*Actions to take:*
**A)** Answer these questions about the test excerpt below, one per line:
(i) What value does the tombstone test assign to gc_grace_seconds?
(ii) In which directory are the vector search accuracy tests located?
(iii) What value must the recall exceed for the filtered HNSW test to pass?
**B)** List every test function name declared in the test excerpt below.
**C)** For each statement, say whether the test excerpt below supports it, and quote the words that decide it.
(i) In the multi-version test, v1 is written with timestamp 100.
(ii) The HNSW index in the recall test uses 512 dimensions.
(iii) After compaction in the multi-version test, only v1 should remain.
----- Text excerpt -----
5. Data Integrity Tests

Location: tests/data_integrity/

Focus: LSM-tree compaction, tombstone handling, gc_grace_seconds

#[tokio::test]
async fn test_tombstone_gc_grace_period() {
    let mut config = LsmConfig::default();
    config.gc_grace_seconds = 10; // 10 seconds for testing

    let engine = LsmStorageEngine::with_config(config).await;

    // Write and delete
    engine.write(b"key1", b"value1").await.unwrap();
    engine.delete(b"key1").await.unwrap();

    // Trigger compaction immediately
    engine.compact().await.unwrap();

    // Tombstone should still exist (within gc_grace_seconds)
    assert!(engine.tombstone_exists(b"key1").await);

    // Wait past gc_grace_seconds
    tokio::time::sleep(Duration::from_secs(11)).await;
    engine.compact().await.unwrap();

    // Tombstone should be garbage collected
    assert!(!engine.tombstone_exists(b"key1").await);
}

#[tokio::test]
async fn test_multi_version_read() {
    let engine = LsmStorageEngine::new_test().await;

    // Write v1
    engine.write_with_timestamp(b"key", b"v1", 100).await.unwrap();

    // Write v2
    engine.write_with_timestamp(b"key", b"v2", 200).await.unwrap();

    // Flush to create SSTable with both versions
    engine.flush_memtable().await.unwrap();

    // Read latest
    let latest = engine.read(b"key").await.unwrap();
    assert_eq!(latest, Some(b"v2".to_vec()));

    // Trigger compaction
    engine.compact().await.unwrap();

    // Only v2 should remain after compaction
    let post_compact = engine.read(b"key").await.unwrap();
    assert_eq!(post_compact, Some(b"v2".to_vec()));
}

6. Vector Search Accuracy Tests

Location: tests/vector/

Metrics: Recall@K, precision, latency

#[tokio::test]
async fn test_filtered_hnsw_recall() {
    let index = HNSWIndex::new(384, 16, 200).await; // dims=384, M=16, efConstruction=200

    // Insert 100k vectors with metadata
    let dataset = generate_test_vectors(100_000, 384);
    for (i, vec) in dataset.iter().enumerate() {
        index.insert(i as u64, vec, vec![
            ("category", format!("cat_{}", i % 10)),
            ("price", (i % 1000).to_string())
        ]).await.unwrap();
    }

    // Query with filter
    let query_vec = dataset[0].clone();
    let results = index.search(
        &query_vec,
        10, // top_k
        Some(vec![
            Filter::Equals("category", "cat_0"),
            Filter::LessThan("price", "500")
        ])
    ).await.unwrap();

    // Calculate recall vs brute-force
    let ground_truth = brute_force_search(&dataset, &query_vec, 10, &filters);
    let recall = calculate_recall(&results, &ground_truth);

    assert!(recall > 0.95, "Recall too low: {}", recall);
}

#[tokio::test]
async fn test_vector_storage_toast() {
    let storage = VectorStorage::new().await;

    // Small vector (should be in-line)
    let small_vec = vec![0.1f32; 128]; // 512 bytes
    storage.insert(1, &small_vec, StorageHint::Plain).await.unwrap();
    assert!(storage.is_inline(1).await);

    // Large vector (should be out-of-line with EXTERNAL)
----- Recorded data -----
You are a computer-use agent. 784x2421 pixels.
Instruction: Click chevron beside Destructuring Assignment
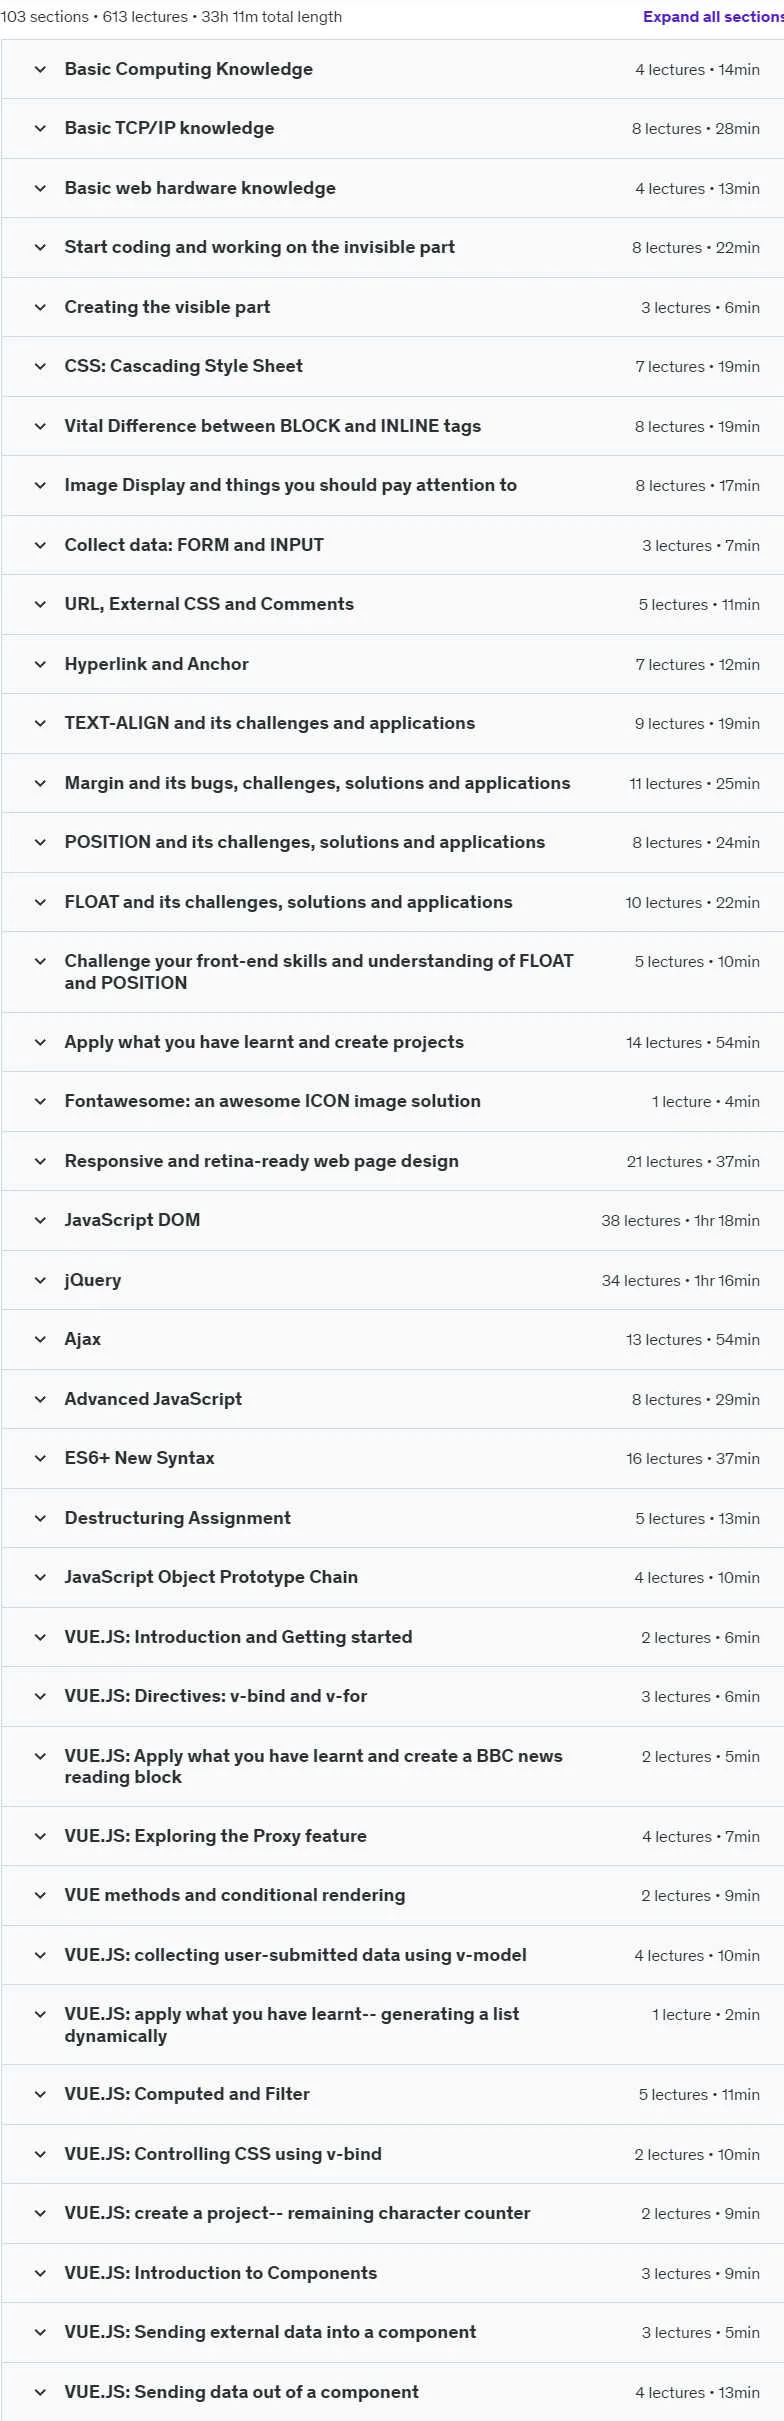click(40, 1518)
-----
----- Recorded data -----
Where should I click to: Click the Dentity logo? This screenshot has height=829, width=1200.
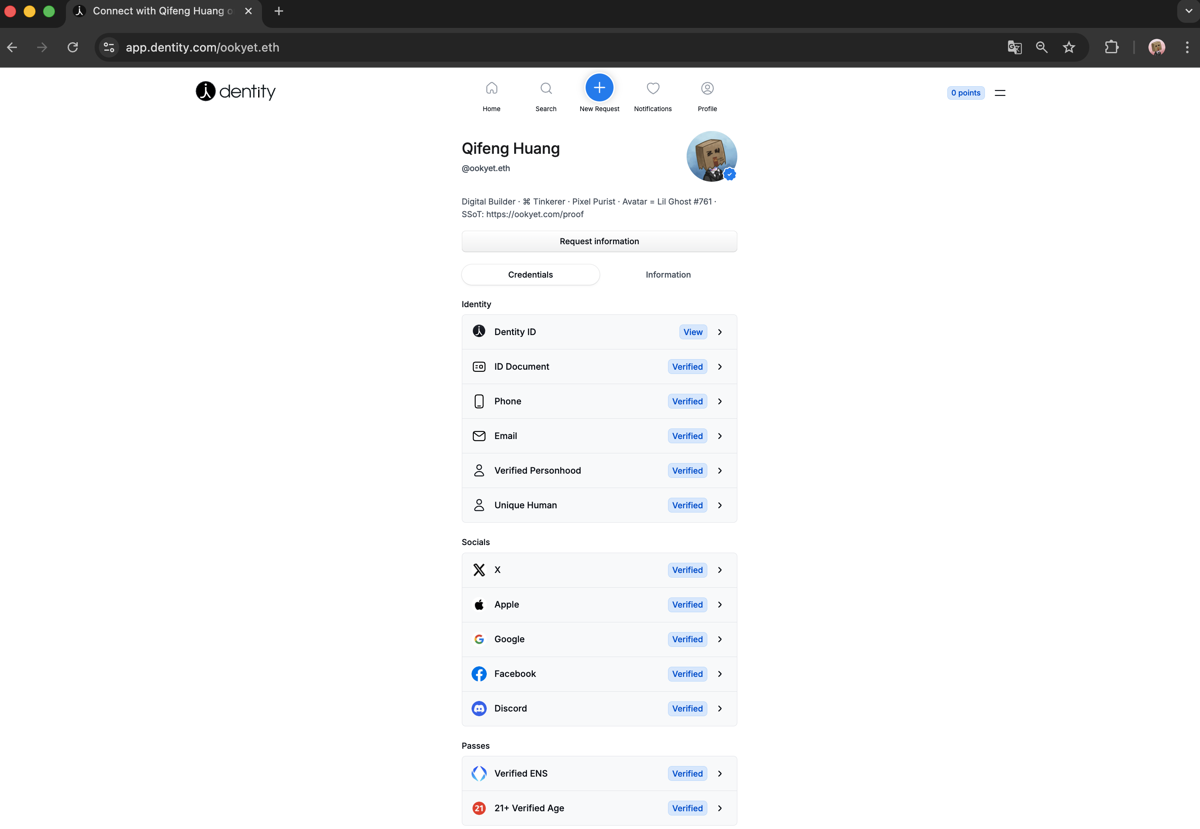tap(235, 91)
-----
----- Recorded data -----
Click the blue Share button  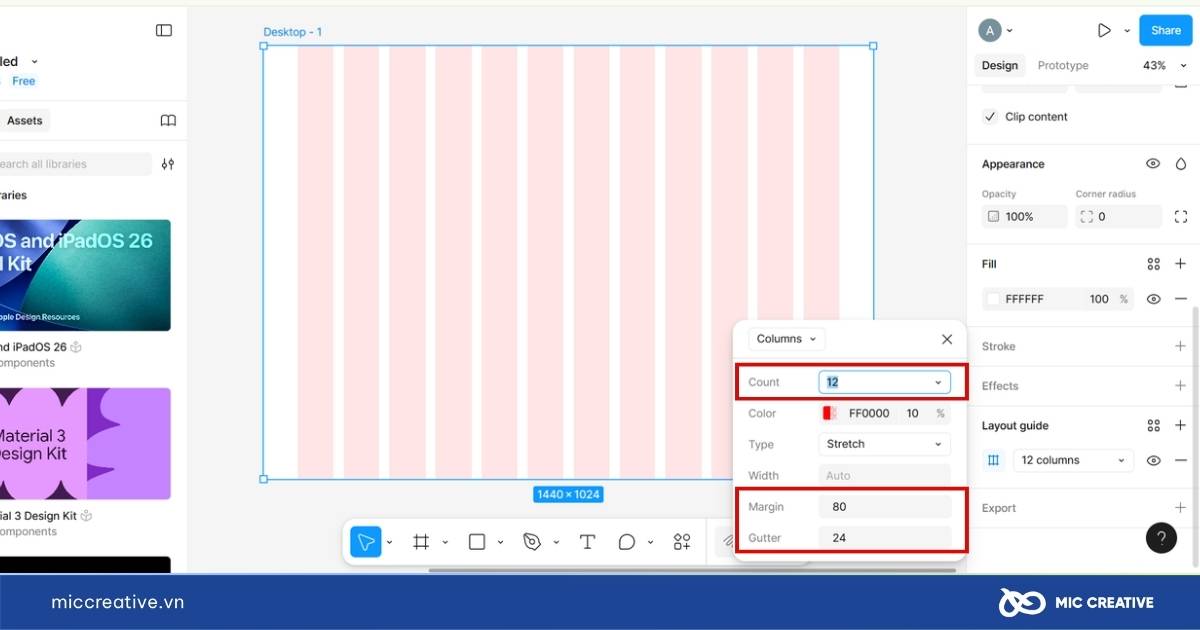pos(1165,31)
-----
*The solutions:*
**A)**
(i) 10 (seconds)
(ii) tests/vector/
(iii) 0.95

**B)**
test_tombstone_gc_grace_period
test_multi_version_read
test_filtered_hnsw_recall
test_vector_storage_toast

**C)**
(i) Yes: "engine.write_with_timestamp(b"key", b"v1", 100)"
(ii) No: "dims=384, M=16, efConstruction=200"
(iii) No: "Only v2 should remain after compaction"